Although great strides have been made, much work is left to be done. As federal child exploitation prosecutions have increased, so, too, have the number of reported offenses. From 2004 to 2008, for instance, the number of child prostitution cases being reported to ICAC task forces across the country rose more than 900 percent. In 2009, the United Nations estimated that some 750,000 sexual predators are actively attempting to contact children over the internet for the purpose of sexually exploiting them. This year, the National Center for Missing and Exploited Children reported receiving over 3,300 cybertip reports during the first week of May alone. "Tragically," Attorney General Eric Holder recently remarked to attendees of the first-ever National Strategy Conference on Combating Child Exploitation, "the only place we've seen a decrease is in the age of the victims."

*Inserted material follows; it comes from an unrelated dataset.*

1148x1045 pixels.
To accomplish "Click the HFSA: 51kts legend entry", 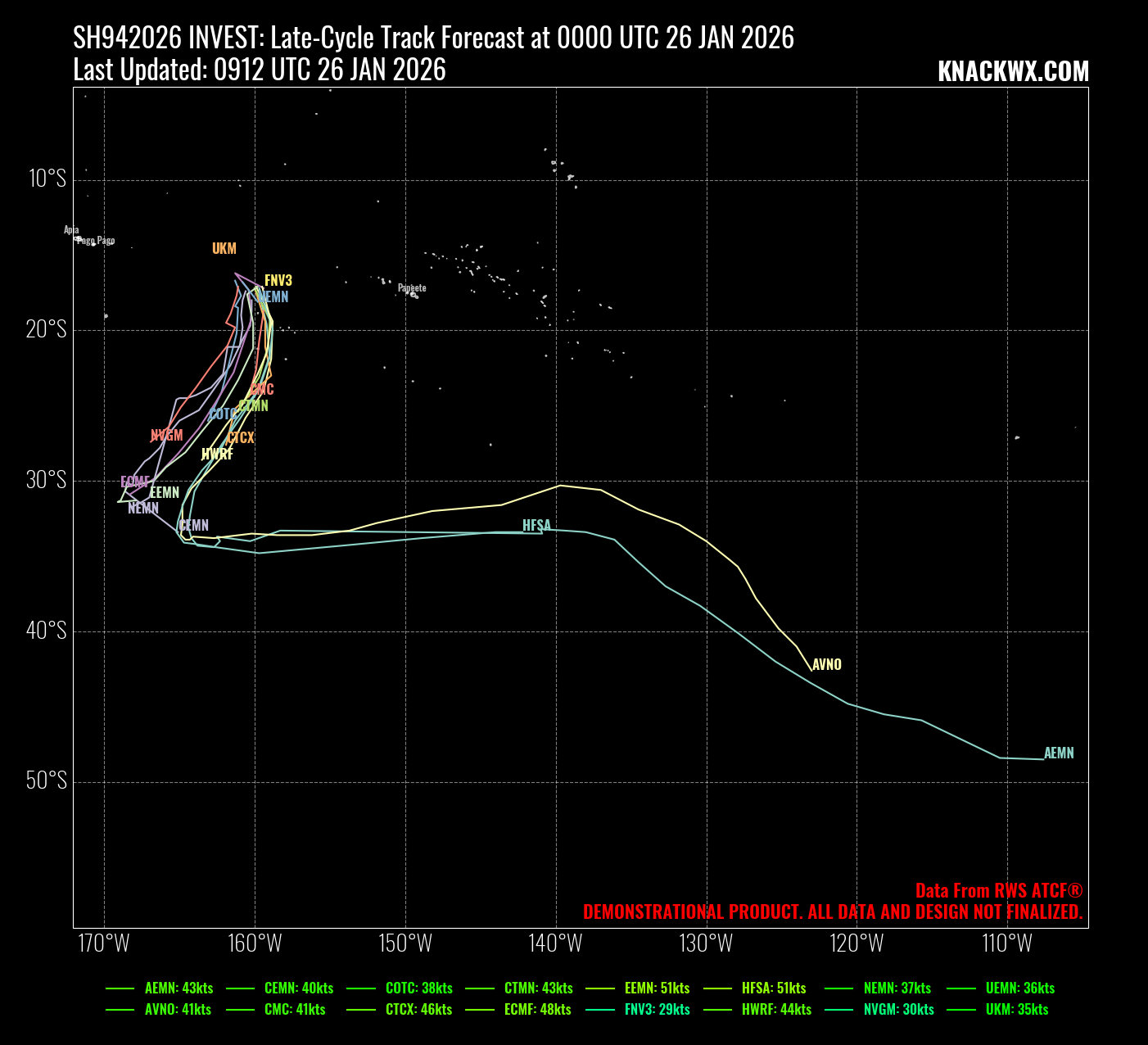I will [774, 988].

Nevertheless, as the online threat to children continues to grow and evolve, the PSC initiative Ms. Canary worked so hard to establish lives on. In fact, it is being expanded. Last August, the Justice Department released the National Strategy for Child Exploitation Prevention and Interdiction, a comprehensive plan to both broaden and refine the nationwide response to these crimes. Under the National Strategy, PSC now also encompasses violations of the Sex Offender Registration and Notification Act, as well as all federal offenses involving the sexual abuse and exploitation of children, regardless of whether or not they involved the internet. Already, the United States Marshals Service and ICAC task forces have begun aggressively pursuing the 500 most dangerous, non-compliant sex offenders, whose failure to register puts thousands of innocent children at risk, and across the nation more investigators and prosecutors are being trained to handle complex cases involving human trafficking and international child sex tourism.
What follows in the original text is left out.